● **Exercise details**: Repeat exactly the lines from the start of the records below through the line that contains "has width=670, height=549.", including both.

◆ ◆ ◆ ◆ ◆

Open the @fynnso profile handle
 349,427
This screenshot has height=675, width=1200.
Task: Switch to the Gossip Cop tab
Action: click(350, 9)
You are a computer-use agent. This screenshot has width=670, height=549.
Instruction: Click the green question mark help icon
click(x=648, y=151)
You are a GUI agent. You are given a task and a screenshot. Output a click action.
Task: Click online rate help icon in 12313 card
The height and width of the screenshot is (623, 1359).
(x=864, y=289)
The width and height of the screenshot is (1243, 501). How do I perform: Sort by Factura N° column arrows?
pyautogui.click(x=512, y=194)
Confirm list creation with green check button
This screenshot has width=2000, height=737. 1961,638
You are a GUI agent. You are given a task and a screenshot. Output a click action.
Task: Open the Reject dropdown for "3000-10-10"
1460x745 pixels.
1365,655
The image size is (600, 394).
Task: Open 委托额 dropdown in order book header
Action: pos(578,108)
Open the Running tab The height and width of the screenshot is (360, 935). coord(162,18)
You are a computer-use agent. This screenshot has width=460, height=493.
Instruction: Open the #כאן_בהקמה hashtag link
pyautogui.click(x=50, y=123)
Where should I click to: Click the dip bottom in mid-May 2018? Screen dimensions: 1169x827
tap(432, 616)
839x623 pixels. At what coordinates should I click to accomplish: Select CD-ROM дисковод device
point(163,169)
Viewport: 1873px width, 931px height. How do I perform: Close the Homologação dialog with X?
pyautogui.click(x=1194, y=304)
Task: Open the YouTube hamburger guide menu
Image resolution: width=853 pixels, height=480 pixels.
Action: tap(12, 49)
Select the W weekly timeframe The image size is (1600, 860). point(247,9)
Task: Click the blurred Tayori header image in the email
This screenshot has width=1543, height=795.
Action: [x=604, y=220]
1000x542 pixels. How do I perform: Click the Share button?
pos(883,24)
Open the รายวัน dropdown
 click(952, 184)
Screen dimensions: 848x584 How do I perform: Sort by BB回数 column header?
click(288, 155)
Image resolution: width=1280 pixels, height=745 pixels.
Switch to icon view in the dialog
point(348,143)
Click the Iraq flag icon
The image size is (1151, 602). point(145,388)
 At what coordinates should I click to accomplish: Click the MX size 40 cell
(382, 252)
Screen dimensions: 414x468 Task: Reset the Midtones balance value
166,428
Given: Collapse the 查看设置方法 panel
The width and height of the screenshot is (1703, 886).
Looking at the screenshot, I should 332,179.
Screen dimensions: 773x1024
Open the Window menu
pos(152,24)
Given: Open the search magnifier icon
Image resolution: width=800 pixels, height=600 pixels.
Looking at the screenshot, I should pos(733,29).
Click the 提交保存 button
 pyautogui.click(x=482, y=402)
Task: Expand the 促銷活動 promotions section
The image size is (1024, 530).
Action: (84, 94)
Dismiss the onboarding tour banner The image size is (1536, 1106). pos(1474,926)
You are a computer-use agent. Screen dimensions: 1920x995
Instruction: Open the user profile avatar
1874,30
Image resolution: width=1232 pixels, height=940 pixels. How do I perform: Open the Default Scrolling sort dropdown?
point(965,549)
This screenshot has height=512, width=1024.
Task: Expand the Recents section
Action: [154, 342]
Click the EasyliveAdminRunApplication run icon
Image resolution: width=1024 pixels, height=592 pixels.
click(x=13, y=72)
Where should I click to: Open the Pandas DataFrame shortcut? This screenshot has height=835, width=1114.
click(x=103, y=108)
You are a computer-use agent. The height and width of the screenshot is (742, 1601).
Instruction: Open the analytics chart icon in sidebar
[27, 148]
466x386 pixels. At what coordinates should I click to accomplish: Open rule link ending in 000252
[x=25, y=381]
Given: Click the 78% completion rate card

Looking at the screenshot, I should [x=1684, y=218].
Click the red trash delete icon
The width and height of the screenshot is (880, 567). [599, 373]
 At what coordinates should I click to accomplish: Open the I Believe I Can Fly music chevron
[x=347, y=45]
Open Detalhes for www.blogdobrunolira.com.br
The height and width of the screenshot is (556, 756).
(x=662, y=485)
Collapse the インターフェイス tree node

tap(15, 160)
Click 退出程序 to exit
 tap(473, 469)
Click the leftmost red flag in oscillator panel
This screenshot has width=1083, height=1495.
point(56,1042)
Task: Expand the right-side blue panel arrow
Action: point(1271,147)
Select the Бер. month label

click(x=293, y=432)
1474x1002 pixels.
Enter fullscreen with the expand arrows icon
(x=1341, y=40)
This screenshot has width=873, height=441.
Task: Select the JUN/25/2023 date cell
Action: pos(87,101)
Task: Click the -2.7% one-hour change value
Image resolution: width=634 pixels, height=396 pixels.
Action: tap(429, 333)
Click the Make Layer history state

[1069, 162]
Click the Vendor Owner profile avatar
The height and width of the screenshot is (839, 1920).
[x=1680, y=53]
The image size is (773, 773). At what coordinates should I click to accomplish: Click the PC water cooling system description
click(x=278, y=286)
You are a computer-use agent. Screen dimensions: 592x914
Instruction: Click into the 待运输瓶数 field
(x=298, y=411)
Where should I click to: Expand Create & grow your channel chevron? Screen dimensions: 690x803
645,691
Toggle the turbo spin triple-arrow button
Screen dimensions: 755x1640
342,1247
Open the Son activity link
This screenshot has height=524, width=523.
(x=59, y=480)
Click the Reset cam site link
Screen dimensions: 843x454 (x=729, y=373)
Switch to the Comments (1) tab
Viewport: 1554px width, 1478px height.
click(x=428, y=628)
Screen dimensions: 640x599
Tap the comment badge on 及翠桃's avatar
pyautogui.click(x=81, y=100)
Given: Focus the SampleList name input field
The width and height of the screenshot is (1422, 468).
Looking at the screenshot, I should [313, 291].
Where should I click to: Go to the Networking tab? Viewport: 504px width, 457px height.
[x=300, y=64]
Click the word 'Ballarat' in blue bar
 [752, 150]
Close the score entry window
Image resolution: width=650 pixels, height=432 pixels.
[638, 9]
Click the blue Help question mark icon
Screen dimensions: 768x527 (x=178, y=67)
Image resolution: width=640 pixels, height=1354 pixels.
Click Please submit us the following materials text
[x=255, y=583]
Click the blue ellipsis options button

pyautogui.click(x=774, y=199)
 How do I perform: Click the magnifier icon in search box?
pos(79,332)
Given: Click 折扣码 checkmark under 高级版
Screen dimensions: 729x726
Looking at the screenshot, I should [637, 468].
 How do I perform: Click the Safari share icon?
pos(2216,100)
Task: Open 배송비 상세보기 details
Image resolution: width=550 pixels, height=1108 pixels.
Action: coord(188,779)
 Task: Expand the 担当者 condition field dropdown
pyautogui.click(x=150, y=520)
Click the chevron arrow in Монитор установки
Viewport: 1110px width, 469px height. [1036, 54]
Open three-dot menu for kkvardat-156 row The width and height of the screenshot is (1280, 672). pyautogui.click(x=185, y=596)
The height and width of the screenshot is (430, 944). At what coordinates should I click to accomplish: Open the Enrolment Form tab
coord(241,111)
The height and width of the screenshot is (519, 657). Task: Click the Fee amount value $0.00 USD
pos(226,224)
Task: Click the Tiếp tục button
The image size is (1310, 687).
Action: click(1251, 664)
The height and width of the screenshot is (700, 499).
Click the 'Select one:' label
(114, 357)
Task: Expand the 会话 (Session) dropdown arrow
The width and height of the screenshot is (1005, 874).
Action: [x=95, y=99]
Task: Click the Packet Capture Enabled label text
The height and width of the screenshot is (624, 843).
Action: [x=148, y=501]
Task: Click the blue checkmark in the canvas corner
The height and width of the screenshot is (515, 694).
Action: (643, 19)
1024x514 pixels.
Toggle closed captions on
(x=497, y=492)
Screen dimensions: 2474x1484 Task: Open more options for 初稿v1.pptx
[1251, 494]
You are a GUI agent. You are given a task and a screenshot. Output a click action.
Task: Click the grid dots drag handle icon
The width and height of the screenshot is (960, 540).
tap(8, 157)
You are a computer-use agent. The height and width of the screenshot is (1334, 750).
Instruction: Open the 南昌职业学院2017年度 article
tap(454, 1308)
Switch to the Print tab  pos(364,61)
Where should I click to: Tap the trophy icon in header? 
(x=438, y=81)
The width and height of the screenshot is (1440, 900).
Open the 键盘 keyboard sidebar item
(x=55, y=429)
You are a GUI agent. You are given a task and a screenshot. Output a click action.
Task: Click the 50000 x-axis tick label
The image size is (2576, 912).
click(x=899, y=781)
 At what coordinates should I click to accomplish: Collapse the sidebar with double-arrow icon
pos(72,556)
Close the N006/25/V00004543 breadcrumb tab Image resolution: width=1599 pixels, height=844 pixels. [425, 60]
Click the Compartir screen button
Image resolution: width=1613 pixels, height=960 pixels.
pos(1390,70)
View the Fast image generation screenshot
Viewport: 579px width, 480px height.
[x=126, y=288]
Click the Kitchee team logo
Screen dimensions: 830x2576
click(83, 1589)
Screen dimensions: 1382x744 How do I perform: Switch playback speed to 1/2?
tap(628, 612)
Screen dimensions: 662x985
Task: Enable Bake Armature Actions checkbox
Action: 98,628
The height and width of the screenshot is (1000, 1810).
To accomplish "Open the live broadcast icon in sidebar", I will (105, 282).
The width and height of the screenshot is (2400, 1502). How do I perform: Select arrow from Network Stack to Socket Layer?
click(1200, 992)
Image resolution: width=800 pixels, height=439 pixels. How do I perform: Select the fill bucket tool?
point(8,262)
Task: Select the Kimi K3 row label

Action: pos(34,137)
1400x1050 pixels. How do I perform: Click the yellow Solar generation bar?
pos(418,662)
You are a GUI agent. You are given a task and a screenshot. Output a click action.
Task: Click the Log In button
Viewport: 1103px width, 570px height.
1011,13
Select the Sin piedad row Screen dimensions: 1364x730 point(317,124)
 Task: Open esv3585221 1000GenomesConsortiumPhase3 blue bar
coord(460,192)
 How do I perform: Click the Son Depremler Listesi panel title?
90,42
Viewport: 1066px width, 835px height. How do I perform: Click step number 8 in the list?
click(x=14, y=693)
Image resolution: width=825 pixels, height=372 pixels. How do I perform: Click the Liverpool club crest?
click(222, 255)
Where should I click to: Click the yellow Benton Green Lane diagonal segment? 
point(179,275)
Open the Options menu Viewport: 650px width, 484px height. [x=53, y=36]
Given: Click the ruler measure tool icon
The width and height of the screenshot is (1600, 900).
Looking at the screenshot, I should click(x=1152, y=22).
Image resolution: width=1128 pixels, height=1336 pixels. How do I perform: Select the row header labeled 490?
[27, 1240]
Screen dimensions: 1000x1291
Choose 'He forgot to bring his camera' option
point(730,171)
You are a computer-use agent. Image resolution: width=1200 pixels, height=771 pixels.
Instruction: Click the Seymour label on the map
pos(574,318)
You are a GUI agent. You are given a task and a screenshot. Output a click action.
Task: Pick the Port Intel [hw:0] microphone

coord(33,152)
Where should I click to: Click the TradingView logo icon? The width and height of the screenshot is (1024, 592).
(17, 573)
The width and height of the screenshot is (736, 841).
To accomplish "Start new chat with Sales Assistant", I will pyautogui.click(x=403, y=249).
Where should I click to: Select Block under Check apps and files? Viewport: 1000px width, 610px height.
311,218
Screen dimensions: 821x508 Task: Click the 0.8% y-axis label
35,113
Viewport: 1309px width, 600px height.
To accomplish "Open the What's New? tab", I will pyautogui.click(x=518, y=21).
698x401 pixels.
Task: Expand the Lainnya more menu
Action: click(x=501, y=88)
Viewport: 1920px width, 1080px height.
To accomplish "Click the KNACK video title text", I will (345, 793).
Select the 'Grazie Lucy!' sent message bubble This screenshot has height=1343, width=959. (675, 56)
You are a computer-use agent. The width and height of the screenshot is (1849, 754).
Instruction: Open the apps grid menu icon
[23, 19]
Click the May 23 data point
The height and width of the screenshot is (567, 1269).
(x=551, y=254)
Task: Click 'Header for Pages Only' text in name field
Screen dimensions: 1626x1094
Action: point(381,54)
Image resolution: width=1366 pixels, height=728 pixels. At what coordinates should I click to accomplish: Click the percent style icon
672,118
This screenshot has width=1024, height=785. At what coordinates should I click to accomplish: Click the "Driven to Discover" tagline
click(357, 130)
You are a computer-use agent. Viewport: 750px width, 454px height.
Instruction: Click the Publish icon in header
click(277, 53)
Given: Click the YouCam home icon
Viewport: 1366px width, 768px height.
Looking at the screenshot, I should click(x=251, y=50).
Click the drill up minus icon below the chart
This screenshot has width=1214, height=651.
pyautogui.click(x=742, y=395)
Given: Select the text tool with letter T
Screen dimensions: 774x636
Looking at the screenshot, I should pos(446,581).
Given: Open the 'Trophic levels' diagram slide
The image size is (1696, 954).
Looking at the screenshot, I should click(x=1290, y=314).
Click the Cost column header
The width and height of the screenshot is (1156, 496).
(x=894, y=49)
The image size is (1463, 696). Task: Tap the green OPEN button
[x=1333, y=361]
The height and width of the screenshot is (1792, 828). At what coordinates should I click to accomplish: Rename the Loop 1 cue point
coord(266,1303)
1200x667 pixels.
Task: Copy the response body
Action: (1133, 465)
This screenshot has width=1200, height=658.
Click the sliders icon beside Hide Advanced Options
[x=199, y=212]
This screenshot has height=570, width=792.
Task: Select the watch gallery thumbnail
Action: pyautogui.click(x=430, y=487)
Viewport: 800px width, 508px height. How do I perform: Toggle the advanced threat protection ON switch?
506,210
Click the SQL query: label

◆ ◆ ◆ ◆ ◆

● **Reply**:
Open the @fynnso profile handle
 349,427
This screenshot has height=675, width=1200.
Task: Switch to the Gossip Cop tab
Action: click(350, 9)
You are a computer-use agent. This screenshot has width=670, height=549.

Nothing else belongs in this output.